Palestinesi, vale la pena aiutarvi?

Quando accadono tragedie come quella del volontario milanese ucciso a Gaza, Vittorio Arrigoni, ti chiedi davvero se ne vale la pena. Ti chiedi a che cosa serva “sbattersi” per un popolo, come quello palestinese e di Gaza, che sta soffrendo le pene dell’inferno per poi essere trucidati. No, perché è già il secondo pacifista che ci rimane secco da quelle parti.

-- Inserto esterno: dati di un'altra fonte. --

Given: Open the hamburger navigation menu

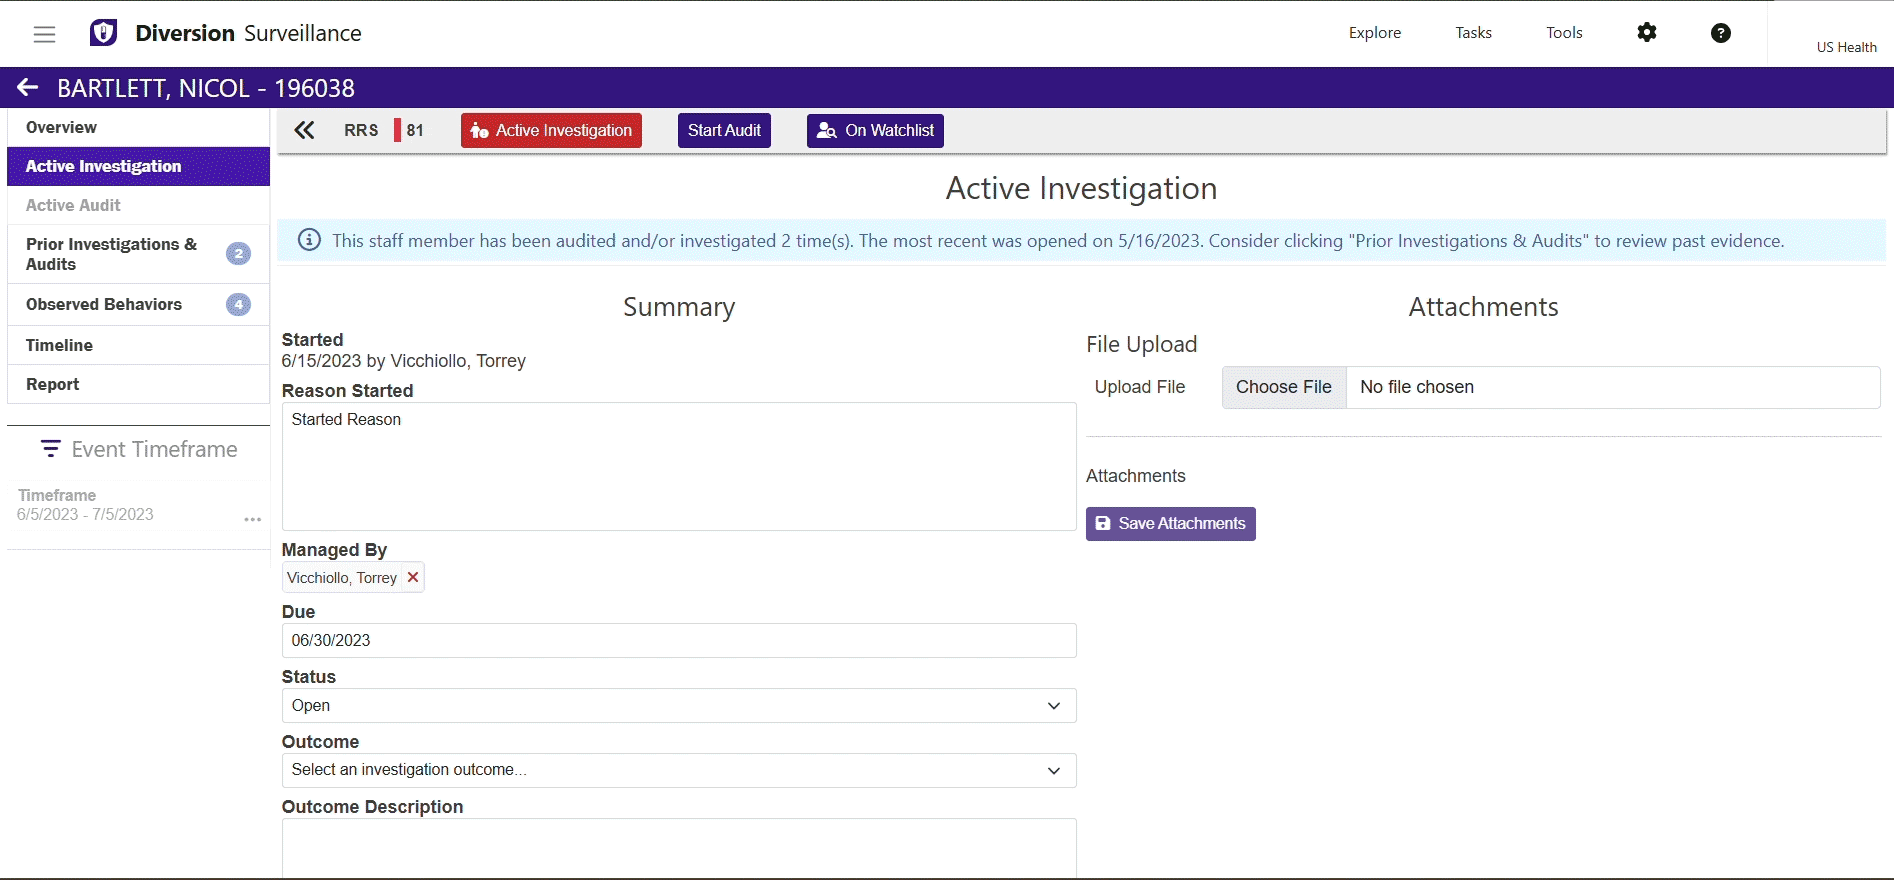Looking at the screenshot, I should coord(44,34).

Il primo fu Angelo Frammartino, laziale di adozione ma calabrese, anzi locrideo, nelle viscere. Ci credeva Angelo, come ci credeva Vittorio. Volevano aiutarlo, quel popolo, raccontarne le sofferenze, le umiliazioni e le privazione. E in cambio che cosa hanno ricevuto? Morte.

Certo, un idiota lo si trova da qualsiasi parte. Non è il caso di generalizzare. Tutto il popolo palestinese non è assimilabile a questi stupidi fanatici religiosi che hanno rapido e ucciso Vittorio, così come tutti gli italiani non erano brigatisti in passato.

E, però, ti girano le scatole che a essere ammazzati siano sempre gente come Vittorio e Angelo. Come non ricordare anche Enzo Baldoni, giornalista in Iraq non per gita di piacere, come dissero allora i giornali di destra, ma per raccontare i drammi della guerra americana?

Che i palestinesi si facciano un esame di conoscenza. Vogliono la solidarietà del mondo? Bene, imparino ad accoglierla, non a massacrarla. Altrimenti, io almeno passo con gli israeliani.